В Телеге начал записывать, потому что там было привычнее. Да и не додумался сразу о том, что на телефоне есть вордовский файл в облачной папке. Иногда подтормаживаю. Смеюсь.

11 августа, утро. Ночью сосед из мирняка выпил растворителя. Запой. Голосил, пока не рассвело. Утром Давинчи сказал, что выходим на Дракона. Вечером. Точка другая. Самое Сердце поганого. Бежать еще дальше.

Собрался. Менял линзы, дрожали руки. Один глаз нормально. Быстро получилось. Второй завозился. Не снял одну линзу и надел прямо на нее вторую. Долго не понимал, почему плохо вижу. Снял, смотрю — две. Выдохнул. Старую выбросил, надел новую.

Кажется, испытываю страх.

[Сохранённые записи]
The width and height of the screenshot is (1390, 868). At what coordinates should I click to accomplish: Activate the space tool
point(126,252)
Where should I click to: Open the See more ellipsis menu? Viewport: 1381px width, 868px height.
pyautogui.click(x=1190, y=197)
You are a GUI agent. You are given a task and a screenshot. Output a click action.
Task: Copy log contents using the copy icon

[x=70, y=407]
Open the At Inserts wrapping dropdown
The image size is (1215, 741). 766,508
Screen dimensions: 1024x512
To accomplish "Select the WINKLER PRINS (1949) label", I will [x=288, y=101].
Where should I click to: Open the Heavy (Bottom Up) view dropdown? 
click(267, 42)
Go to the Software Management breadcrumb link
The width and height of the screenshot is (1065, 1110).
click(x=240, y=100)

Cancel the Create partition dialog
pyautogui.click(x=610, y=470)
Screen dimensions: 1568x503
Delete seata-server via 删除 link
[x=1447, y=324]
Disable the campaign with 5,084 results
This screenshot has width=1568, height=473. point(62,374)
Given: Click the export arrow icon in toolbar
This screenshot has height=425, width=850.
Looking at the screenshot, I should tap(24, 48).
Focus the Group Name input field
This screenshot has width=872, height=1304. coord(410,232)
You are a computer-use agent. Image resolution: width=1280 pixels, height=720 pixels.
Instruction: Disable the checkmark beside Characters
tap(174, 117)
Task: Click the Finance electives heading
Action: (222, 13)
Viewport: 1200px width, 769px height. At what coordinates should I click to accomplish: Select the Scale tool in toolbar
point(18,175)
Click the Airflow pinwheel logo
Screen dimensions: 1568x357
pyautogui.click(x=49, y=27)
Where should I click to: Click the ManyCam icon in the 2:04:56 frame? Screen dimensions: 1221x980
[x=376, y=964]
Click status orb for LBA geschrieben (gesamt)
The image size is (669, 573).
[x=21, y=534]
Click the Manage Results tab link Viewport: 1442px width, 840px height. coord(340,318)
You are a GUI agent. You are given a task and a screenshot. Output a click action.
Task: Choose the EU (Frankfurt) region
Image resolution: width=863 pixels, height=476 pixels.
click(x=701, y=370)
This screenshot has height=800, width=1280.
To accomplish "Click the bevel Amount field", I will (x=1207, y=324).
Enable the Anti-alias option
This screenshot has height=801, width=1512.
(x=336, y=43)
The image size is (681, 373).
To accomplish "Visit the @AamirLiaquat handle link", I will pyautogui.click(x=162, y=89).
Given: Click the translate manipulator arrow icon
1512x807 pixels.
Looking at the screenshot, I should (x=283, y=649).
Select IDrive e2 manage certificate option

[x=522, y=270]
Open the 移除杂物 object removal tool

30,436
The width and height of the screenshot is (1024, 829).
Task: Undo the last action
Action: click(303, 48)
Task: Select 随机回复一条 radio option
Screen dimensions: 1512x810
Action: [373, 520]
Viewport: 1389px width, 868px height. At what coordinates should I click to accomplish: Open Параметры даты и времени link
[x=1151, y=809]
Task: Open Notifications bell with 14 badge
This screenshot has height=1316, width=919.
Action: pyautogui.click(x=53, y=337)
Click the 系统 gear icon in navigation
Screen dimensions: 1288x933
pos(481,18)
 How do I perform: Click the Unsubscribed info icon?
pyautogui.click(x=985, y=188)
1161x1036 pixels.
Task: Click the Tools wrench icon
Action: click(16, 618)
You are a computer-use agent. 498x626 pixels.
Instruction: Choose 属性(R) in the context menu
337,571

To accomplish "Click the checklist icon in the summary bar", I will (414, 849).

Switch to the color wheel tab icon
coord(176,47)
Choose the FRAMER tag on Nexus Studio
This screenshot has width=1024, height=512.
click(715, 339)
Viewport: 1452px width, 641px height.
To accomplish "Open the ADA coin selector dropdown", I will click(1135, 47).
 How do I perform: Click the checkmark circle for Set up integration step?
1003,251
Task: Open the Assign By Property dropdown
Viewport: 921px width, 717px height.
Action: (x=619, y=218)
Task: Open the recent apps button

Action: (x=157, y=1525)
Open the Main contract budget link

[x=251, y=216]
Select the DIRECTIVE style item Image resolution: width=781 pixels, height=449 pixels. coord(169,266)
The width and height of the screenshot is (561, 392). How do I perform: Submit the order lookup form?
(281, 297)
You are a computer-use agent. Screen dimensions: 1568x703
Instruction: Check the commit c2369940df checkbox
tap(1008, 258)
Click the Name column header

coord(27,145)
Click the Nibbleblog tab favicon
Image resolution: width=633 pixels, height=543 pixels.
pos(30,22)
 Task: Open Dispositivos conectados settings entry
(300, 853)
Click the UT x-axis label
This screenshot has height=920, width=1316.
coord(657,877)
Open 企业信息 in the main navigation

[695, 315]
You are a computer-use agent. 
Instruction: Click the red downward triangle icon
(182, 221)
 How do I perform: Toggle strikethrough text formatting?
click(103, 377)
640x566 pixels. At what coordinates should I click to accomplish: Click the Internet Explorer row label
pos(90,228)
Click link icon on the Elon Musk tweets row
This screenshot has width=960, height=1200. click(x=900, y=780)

◆ УСЛОВИЕ ЗАДАЧИ ◆
Отредактируй фрагмент дневника: приведи его заново, начав со слов «В Телеге начал» и закончив словами «Кажется, испытываю страх.», и замени при этом «растворителя» на «одеколона».

◆ ОТВЕТ К ЗАДАНИЮ ◆
В Телеге начал записывать, потому что там было привычнее. Да и не додумался сразу о том, что на телефоне есть вордовский файл в облачной папке. Иногда подтормаживаю. Смеюсь.

11 августа, утро. Ночью сосед из мирняка выпил одеколона. Запой. Голосил, пока не рассвело. Утром Давинчи сказал, что выходим на Дракона. Вечером. Точка другая. Самое Сердце поганого. Бежать еще дальше.

Собрался. Менял линзы, дрожали руки. Один глаз нормально. Быстро получилось. Второй завозился. Не снял одну линзу и надел прямо на нее вторую. Долго не понимал, почему плохо вижу. Снял, смотрю — две. Выдохнул. Старую выбросил, надел новую.

Кажется, испытываю страх.